### Records supplied
-- START --

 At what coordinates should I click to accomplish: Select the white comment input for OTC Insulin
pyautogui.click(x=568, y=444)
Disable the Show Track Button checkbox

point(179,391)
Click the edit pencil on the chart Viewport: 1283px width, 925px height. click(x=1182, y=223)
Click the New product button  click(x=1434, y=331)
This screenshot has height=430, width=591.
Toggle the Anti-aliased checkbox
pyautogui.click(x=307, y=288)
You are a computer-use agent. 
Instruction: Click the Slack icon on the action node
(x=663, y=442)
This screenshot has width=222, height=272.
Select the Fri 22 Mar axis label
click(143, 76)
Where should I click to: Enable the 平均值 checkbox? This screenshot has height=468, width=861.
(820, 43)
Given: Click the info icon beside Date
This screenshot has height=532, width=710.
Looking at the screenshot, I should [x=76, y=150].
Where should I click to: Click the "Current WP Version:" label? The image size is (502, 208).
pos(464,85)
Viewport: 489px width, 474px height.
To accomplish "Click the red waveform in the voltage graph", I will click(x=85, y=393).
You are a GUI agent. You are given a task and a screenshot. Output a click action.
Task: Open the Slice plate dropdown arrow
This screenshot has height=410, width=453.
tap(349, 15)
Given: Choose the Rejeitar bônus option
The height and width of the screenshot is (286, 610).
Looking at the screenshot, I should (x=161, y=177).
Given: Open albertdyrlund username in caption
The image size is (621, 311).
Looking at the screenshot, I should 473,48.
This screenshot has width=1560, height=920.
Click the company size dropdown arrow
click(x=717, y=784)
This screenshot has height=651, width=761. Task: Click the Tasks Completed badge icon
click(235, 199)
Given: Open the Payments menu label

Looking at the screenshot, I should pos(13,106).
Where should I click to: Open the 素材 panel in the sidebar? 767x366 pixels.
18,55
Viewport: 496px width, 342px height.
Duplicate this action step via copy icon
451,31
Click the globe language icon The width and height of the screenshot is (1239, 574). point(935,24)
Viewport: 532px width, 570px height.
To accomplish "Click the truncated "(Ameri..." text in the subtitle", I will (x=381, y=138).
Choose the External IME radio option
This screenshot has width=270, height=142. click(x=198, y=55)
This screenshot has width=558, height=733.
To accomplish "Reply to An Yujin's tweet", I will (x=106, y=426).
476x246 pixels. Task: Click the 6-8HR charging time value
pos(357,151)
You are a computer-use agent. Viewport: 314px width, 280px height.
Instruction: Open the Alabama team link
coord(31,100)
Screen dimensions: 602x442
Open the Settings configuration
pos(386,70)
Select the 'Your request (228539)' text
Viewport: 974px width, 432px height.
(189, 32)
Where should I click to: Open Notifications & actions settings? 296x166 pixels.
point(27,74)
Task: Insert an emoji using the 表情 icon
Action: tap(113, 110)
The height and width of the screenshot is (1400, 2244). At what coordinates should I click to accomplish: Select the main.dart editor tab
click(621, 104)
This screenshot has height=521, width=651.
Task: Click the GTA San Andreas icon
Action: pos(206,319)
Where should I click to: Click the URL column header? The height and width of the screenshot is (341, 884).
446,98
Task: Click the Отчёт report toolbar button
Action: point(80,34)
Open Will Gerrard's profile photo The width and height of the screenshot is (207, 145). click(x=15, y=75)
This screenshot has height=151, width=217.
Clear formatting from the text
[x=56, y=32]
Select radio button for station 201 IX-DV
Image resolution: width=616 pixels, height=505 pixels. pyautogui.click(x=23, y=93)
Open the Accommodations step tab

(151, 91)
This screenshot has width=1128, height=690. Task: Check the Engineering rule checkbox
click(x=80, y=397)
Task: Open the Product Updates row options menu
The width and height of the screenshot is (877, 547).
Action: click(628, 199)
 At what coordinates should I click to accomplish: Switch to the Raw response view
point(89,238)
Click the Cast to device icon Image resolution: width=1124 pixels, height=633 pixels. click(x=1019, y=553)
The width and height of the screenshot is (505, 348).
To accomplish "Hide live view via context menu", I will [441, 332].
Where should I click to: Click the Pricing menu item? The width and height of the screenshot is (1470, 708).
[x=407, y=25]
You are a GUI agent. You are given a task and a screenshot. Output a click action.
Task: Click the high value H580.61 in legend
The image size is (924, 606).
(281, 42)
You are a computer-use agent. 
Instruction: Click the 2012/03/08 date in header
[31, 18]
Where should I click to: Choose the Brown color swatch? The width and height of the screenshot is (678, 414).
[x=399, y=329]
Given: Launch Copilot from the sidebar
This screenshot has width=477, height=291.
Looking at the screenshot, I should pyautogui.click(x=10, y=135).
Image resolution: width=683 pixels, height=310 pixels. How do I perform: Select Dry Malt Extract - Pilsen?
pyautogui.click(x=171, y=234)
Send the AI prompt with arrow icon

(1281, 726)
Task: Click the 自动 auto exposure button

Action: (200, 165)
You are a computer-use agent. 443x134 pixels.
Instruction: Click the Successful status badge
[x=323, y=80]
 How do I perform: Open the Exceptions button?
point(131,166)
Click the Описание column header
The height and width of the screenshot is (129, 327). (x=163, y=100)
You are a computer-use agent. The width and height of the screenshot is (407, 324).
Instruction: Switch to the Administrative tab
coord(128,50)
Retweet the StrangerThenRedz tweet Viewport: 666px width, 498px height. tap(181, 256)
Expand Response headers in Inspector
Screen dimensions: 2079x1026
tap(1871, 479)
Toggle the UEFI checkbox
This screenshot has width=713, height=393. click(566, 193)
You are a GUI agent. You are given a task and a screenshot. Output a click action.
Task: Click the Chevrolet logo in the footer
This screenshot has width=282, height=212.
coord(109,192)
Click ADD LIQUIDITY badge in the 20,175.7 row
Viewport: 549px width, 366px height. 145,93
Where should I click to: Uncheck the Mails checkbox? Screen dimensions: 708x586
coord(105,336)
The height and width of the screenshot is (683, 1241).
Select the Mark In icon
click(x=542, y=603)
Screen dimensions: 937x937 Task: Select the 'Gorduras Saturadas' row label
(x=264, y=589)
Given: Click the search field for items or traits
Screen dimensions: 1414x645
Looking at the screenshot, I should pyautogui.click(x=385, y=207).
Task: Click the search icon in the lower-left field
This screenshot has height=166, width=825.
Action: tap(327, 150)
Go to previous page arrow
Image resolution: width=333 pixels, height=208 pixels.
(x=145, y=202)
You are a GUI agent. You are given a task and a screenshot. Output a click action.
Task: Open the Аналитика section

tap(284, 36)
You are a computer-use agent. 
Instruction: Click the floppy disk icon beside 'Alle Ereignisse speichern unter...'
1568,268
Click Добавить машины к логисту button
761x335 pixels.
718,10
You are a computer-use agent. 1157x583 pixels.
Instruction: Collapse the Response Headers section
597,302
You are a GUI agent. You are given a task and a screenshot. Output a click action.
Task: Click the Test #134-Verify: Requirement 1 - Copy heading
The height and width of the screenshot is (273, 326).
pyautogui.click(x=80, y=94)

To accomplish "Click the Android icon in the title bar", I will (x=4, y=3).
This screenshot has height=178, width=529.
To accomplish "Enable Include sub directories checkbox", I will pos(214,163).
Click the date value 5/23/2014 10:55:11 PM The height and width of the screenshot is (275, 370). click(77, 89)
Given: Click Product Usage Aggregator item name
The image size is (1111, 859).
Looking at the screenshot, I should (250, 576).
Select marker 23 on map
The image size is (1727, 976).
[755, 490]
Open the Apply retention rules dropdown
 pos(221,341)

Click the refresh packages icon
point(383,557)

-- END --

### Exercise
Copy all of the records above word for word, line by line.

### Exercise answer
 At what coordinates should I click to accomplish: Select the white comment input for OTC Insulin
pyautogui.click(x=568, y=444)
Disable the Show Track Button checkbox

point(179,391)
Click the edit pencil on the chart Viewport: 1283px width, 925px height. click(x=1182, y=223)
Click the New product button  click(x=1434, y=331)
This screenshot has height=430, width=591.
Toggle the Anti-aliased checkbox
pyautogui.click(x=307, y=288)
You are a computer-use agent. 
Instruction: Click the Slack icon on the action node
(x=663, y=442)
This screenshot has width=222, height=272.
Select the Fri 22 Mar axis label
click(143, 76)
Where should I click to: Enable the 平均值 checkbox? This screenshot has height=468, width=861.
(820, 43)
Given: Click the info icon beside Date
This screenshot has height=532, width=710.
Looking at the screenshot, I should [x=76, y=150].
Where should I click to: Click the "Current WP Version:" label? The image size is (502, 208).
pos(464,85)
Viewport: 489px width, 474px height.
To accomplish "Click the red waveform in the voltage graph", I will click(x=85, y=393).
You are a GUI agent. You are given a task and a screenshot. Output a click action.
Task: Open the Slice plate dropdown arrow
This screenshot has height=410, width=453.
tap(349, 15)
Given: Choose the Rejeitar bônus option
The height and width of the screenshot is (286, 610).
Looking at the screenshot, I should (x=161, y=177).
Given: Open albertdyrlund username in caption
The image size is (621, 311).
Looking at the screenshot, I should 473,48.
This screenshot has width=1560, height=920.
Click the company size dropdown arrow
click(x=717, y=784)
This screenshot has height=651, width=761. Task: Click the Tasks Completed badge icon
click(235, 199)
Given: Open the Payments menu label

Looking at the screenshot, I should pos(13,106).
Where should I click to: Open the 素材 panel in the sidebar? 767x366 pixels.
18,55
Viewport: 496px width, 342px height.
Duplicate this action step via copy icon
451,31
Click the globe language icon The width and height of the screenshot is (1239, 574). point(935,24)
Viewport: 532px width, 570px height.
To accomplish "Click the truncated "(Ameri..." text in the subtitle", I will (x=381, y=138).
Choose the External IME radio option
This screenshot has width=270, height=142. click(x=198, y=55)
This screenshot has width=558, height=733.
To accomplish "Reply to An Yujin's tweet", I will (x=106, y=426).
476x246 pixels. Task: Click the 6-8HR charging time value
pos(357,151)
You are a computer-use agent. Viewport: 314px width, 280px height.
Instruction: Open the Alabama team link
coord(31,100)
Screen dimensions: 602x442
Open the Settings configuration
pos(386,70)
Select the 'Your request (228539)' text
Viewport: 974px width, 432px height.
(189, 32)
Where should I click to: Open Notifications & actions settings? 296x166 pixels.
point(27,74)
Task: Insert an emoji using the 表情 icon
Action: tap(113, 110)
The height and width of the screenshot is (1400, 2244). At what coordinates should I click to accomplish: Select the main.dart editor tab
click(621, 104)
This screenshot has height=521, width=651.
Task: Click the GTA San Andreas icon
Action: pos(206,319)
Where should I click to: Click the URL column header? The height and width of the screenshot is (341, 884).
446,98
Task: Click the Отчёт report toolbar button
Action: point(80,34)
Open Will Gerrard's profile photo The width and height of the screenshot is (207, 145). click(x=15, y=75)
This screenshot has height=151, width=217.
Clear formatting from the text
[x=56, y=32]
Select radio button for station 201 IX-DV
Image resolution: width=616 pixels, height=505 pixels. pyautogui.click(x=23, y=93)
Open the Accommodations step tab

(151, 91)
This screenshot has width=1128, height=690. Task: Check the Engineering rule checkbox
click(x=80, y=397)
Task: Open the Product Updates row options menu
The width and height of the screenshot is (877, 547).
Action: click(628, 199)
 At what coordinates should I click to accomplish: Switch to the Raw response view
point(89,238)
Click the Cast to device icon Image resolution: width=1124 pixels, height=633 pixels. click(x=1019, y=553)
The width and height of the screenshot is (505, 348).
To accomplish "Hide live view via context menu", I will [441, 332].
Where should I click to: Click the Pricing menu item? The width and height of the screenshot is (1470, 708).
[x=407, y=25]
You are a GUI agent. You are given a task and a screenshot. Output a click action.
Task: Click the high value H580.61 in legend
The image size is (924, 606).
(281, 42)
You are a computer-use agent. 
Instruction: Click the 2012/03/08 date in header
[31, 18]
Where should I click to: Choose the Brown color swatch? The width and height of the screenshot is (678, 414).
[x=399, y=329]
Given: Launch Copilot from the sidebar
This screenshot has width=477, height=291.
Looking at the screenshot, I should pyautogui.click(x=10, y=135).
Image resolution: width=683 pixels, height=310 pixels. How do I perform: Select Dry Malt Extract - Pilsen?
pyautogui.click(x=171, y=234)
Send the AI prompt with arrow icon

(1281, 726)
Task: Click the 自动 auto exposure button

Action: (200, 165)
You are a computer-use agent. 443x134 pixels.
Instruction: Click the Successful status badge
[x=323, y=80]
 How do I perform: Open the Exceptions button?
point(131,166)
Click the Описание column header
The height and width of the screenshot is (129, 327). (x=163, y=100)
You are a computer-use agent. The width and height of the screenshot is (407, 324).
Instruction: Switch to the Administrative tab
coord(128,50)
Retweet the StrangerThenRedz tweet Viewport: 666px width, 498px height. tap(181, 256)
Expand Response headers in Inspector
Screen dimensions: 2079x1026
tap(1871, 479)
Toggle the UEFI checkbox
This screenshot has width=713, height=393. click(566, 193)
You are a GUI agent. You are given a task and a screenshot. Output a click action.
Task: Click the Chevrolet logo in the footer
This screenshot has width=282, height=212.
coord(109,192)
Click ADD LIQUIDITY badge in the 20,175.7 row
Viewport: 549px width, 366px height. 145,93
Where should I click to: Uncheck the Mails checkbox? Screen dimensions: 708x586
coord(105,336)
The height and width of the screenshot is (683, 1241).
Select the Mark In icon
click(x=542, y=603)
Screen dimensions: 937x937 Task: Select the 'Gorduras Saturadas' row label
(x=264, y=589)
Given: Click the search field for items or traits
Screen dimensions: 1414x645
Looking at the screenshot, I should pyautogui.click(x=385, y=207).
Task: Click the search icon in the lower-left field
This screenshot has height=166, width=825.
Action: tap(327, 150)
Go to previous page arrow
Image resolution: width=333 pixels, height=208 pixels.
(x=145, y=202)
You are a GUI agent. You are given a task and a screenshot. Output a click action.
Task: Open the Аналитика section

tap(284, 36)
You are a computer-use agent. 
Instruction: Click the floppy disk icon beside 'Alle Ereignisse speichern unter...'
1568,268
Click Добавить машины к логисту button
761x335 pixels.
718,10
You are a computer-use agent. 1157x583 pixels.
Instruction: Collapse the Response Headers section
597,302
You are a GUI agent. You are given a task and a screenshot. Output a click action.
Task: Click the Test #134-Verify: Requirement 1 - Copy heading
The height and width of the screenshot is (273, 326).
pyautogui.click(x=80, y=94)

To accomplish "Click the Android icon in the title bar", I will (x=4, y=3).
This screenshot has height=178, width=529.
To accomplish "Enable Include sub directories checkbox", I will pos(214,163).
Click the date value 5/23/2014 10:55:11 PM The height and width of the screenshot is (275, 370). click(77, 89)
Given: Click Product Usage Aggregator item name
The image size is (1111, 859).
Looking at the screenshot, I should (250, 576).
Select marker 23 on map
The image size is (1727, 976).
[755, 490]
Open the Apply retention rules dropdown
 pos(221,341)

Click the refresh packages icon
point(383,557)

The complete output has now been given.